:: EXERCISE MATERIALS

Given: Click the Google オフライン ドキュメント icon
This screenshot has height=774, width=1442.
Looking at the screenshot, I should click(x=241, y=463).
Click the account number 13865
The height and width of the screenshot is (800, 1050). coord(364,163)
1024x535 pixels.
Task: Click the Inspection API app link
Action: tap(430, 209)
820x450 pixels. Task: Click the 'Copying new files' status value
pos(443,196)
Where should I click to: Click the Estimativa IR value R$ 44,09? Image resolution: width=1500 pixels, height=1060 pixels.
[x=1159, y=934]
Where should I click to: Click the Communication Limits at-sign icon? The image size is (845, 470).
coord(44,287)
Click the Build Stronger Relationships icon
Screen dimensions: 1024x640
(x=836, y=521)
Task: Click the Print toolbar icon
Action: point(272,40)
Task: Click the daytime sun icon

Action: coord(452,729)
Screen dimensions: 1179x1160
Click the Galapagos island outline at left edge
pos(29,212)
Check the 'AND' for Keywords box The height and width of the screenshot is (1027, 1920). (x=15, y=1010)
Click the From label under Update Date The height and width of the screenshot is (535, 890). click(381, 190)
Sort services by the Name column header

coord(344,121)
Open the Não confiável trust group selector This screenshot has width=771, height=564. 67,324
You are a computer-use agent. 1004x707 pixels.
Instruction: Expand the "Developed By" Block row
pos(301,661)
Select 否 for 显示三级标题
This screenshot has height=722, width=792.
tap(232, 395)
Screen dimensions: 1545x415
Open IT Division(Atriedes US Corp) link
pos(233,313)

::::

▶ [YOUR INSTRUCTIONS]:
Repeat the entries shown above, every one, word for word.

▶ [RESPONSE BOX]:
Given: Click the Google オフライン ドキュメント icon
This screenshot has height=774, width=1442.
Looking at the screenshot, I should click(x=241, y=463).
Click the account number 13865
The height and width of the screenshot is (800, 1050). coord(364,163)
1024x535 pixels.
Task: Click the Inspection API app link
Action: tap(430, 209)
820x450 pixels. Task: Click the 'Copying new files' status value
pos(443,196)
Where should I click to: Click the Estimativa IR value R$ 44,09? Image resolution: width=1500 pixels, height=1060 pixels.
[x=1159, y=934]
Where should I click to: Click the Communication Limits at-sign icon? The image size is (845, 470).
coord(44,287)
Click the Build Stronger Relationships icon
Screen dimensions: 1024x640
(x=836, y=521)
Task: Click the Print toolbar icon
Action: point(272,40)
Task: Click the daytime sun icon

Action: coord(452,729)
Screen dimensions: 1179x1160
Click the Galapagos island outline at left edge
pos(29,212)
Check the 'AND' for Keywords box The height and width of the screenshot is (1027, 1920). (x=15, y=1010)
Click the From label under Update Date The height and width of the screenshot is (535, 890). click(381, 190)
Sort services by the Name column header

coord(344,121)
Open the Não confiável trust group selector This screenshot has width=771, height=564. 67,324
You are a computer-use agent. 1004x707 pixels.
Instruction: Expand the "Developed By" Block row
pos(301,661)
Select 否 for 显示三级标题
This screenshot has height=722, width=792.
tap(232, 395)
Screen dimensions: 1545x415
Open IT Division(Atriedes US Corp) link
pos(233,313)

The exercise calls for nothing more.